Answers make us feel in control -- but those answers are usually just stories we tell ourselves (and others). I think life is about learning to both seek answers and live with the realities of questions/ambiguities.

And the moral of today's Blog: Avoid ferrets -- and Pulis are kind of strange, too.


by Marti Simons on Thu, 08/18/2011 - 10:56

Hmm, I think Charley knows that ferrets want to be dominant. . . .so he is not going to give in to them or go near them. He clearly needs more exercise and to be exposed to ferrets while in a pack. Sorry I digress. . .

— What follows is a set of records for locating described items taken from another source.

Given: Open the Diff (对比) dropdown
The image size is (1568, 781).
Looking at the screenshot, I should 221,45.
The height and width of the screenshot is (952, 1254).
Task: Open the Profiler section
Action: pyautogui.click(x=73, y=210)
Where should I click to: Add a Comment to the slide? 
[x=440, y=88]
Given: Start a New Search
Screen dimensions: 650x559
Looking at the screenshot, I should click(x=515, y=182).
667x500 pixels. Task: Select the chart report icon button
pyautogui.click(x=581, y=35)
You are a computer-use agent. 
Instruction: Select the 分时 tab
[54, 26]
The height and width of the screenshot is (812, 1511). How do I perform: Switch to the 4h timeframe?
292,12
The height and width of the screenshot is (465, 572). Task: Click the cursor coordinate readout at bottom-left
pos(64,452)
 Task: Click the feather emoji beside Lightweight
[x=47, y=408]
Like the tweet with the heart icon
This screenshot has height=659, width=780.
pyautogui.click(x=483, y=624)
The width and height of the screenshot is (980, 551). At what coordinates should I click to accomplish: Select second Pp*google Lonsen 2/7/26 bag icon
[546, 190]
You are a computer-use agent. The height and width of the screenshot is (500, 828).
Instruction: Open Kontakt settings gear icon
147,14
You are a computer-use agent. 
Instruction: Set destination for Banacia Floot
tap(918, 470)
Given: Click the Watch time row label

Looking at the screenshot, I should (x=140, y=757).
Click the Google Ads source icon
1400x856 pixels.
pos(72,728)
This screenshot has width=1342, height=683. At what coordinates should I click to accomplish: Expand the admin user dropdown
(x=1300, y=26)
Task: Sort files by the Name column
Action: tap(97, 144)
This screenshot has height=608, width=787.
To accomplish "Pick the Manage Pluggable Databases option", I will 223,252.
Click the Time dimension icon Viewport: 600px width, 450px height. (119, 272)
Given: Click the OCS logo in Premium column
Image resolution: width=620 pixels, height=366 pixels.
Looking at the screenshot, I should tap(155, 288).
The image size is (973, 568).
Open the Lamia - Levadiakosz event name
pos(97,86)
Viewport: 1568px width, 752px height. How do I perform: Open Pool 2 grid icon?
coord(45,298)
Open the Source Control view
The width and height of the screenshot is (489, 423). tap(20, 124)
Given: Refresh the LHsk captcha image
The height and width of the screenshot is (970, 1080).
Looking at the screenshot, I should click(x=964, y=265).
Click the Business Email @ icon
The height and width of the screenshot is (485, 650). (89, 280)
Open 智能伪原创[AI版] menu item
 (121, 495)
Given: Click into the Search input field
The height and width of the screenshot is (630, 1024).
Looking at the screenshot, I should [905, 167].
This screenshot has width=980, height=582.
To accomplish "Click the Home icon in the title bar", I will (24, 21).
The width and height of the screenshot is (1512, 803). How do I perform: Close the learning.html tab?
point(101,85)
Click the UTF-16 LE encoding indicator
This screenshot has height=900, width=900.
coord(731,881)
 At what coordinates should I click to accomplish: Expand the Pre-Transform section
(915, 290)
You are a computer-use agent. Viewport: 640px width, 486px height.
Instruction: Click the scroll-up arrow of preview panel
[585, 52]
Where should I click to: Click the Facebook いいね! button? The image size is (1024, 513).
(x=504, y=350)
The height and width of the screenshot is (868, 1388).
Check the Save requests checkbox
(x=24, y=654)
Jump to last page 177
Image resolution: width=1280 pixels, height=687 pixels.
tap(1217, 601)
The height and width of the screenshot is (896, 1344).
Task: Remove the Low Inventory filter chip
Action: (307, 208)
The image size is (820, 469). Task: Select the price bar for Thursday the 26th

It is interesting though. I know Mav is afraid of the dogwalk because it is hard for him to do and he falls off sometimes. And sometimes when he falls off it hurts and is scary. So we have worked a lot on making the dogwalk easier (doing it at a trot) and being successful. So he is more comfortable doing the dogwalk and he runs the dogwalk (instead of trotting) and falls off and we start the whole crazy cycle again. Grrr. So now in addition to working on the dogwalk issue again we are training a trot command. :) That needs to be absolutely perfect every time even when he is super excited. Because everytime he runs the dogwalk he is in jeopardy. His running footprint is 16" and his trotting footprint is 9". Any words of wisdom on making this command "perfect"?

by Becky on Fri, 08/19/2011 - 10:37

I recently found your blog and have enjoyed reading it very much. And this topic is so very poignant to us! My 2 year old Berner is much smarter than I am and smarter than our almost 10 year old ever has been! And because of her smarts I am stubbing my training toes on a few things.

It is refreshing to read this topic and hear other experiences. It's nice to be reassured to listen to ourselves; we know our dogs the best. And not every training experience is a 'one size fits all'.

So often we (I) forget the fun, and our (my) own gut check. Thanks for the reminder!